§ **EXCERPT PROVIDED**:
# Loss Functions

[deep-learning

loss

cross-entropy

constrastive

triplet

hinge

]
Loss functions are frequently used in supervised machine learning to minimize the differences between the predicted output of the model and the ground truth labels. In other words, it is used to measure how good our model can predict the true class of a sample from the dataset. Here I would like to list some frequently-used loss functions and give my intuitive explanation.

§ **DATASET ROWS**:
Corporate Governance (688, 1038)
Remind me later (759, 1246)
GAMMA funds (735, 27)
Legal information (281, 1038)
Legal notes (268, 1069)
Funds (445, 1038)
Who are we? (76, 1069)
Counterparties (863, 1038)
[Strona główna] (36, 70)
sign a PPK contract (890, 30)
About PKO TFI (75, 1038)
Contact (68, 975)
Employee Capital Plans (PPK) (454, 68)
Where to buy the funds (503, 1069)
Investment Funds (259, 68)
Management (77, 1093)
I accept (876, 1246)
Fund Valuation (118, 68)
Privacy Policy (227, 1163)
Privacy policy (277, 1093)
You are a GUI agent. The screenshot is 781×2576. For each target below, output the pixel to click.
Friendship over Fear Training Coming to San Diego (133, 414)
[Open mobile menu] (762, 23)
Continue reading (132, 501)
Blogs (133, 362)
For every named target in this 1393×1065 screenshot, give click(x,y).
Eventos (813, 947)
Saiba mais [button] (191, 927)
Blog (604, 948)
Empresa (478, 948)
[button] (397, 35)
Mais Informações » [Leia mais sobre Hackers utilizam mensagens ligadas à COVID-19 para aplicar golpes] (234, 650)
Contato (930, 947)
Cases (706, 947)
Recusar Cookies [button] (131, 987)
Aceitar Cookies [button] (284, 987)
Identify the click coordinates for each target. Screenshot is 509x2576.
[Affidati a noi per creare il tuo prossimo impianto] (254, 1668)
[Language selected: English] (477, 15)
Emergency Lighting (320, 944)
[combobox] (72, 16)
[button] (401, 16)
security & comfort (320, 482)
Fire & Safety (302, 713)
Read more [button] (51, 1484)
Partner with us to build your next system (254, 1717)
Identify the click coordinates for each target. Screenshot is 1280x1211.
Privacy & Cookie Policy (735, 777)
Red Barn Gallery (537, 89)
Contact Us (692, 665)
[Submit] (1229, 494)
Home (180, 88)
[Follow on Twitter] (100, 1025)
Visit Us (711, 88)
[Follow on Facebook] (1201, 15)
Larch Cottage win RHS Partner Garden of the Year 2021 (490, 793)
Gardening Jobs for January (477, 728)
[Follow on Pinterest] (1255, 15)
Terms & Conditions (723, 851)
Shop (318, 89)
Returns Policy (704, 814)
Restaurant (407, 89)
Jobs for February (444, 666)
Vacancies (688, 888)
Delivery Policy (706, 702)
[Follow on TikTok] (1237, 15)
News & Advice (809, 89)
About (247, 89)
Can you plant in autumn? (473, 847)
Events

§ **EXERCISE INSTRUCTIONS**:
1/ According to the loss functions text, in what kind of machine learning are loss functions frequently used?
2/ Rewrite everything in the loss functions text from "cross-entropy" down to "my intuitive explanation.", putting "target labels" in place of "ground truth labels".
The entries above come from a different source than the text.

§ **FULL SOLUTIONS**:
1/ Supervised machine learning.

2/
cross-entropy

constrastive

triplet

hinge

]
Loss functions are frequently used in supervised machine learning to minimize the differences between the predicted output of the model and the target labels. In other words, it is used to measure how good our model can predict the true class of a sample from the dataset. Here I would like to list some frequently-used loss functions and give my intuitive explanation.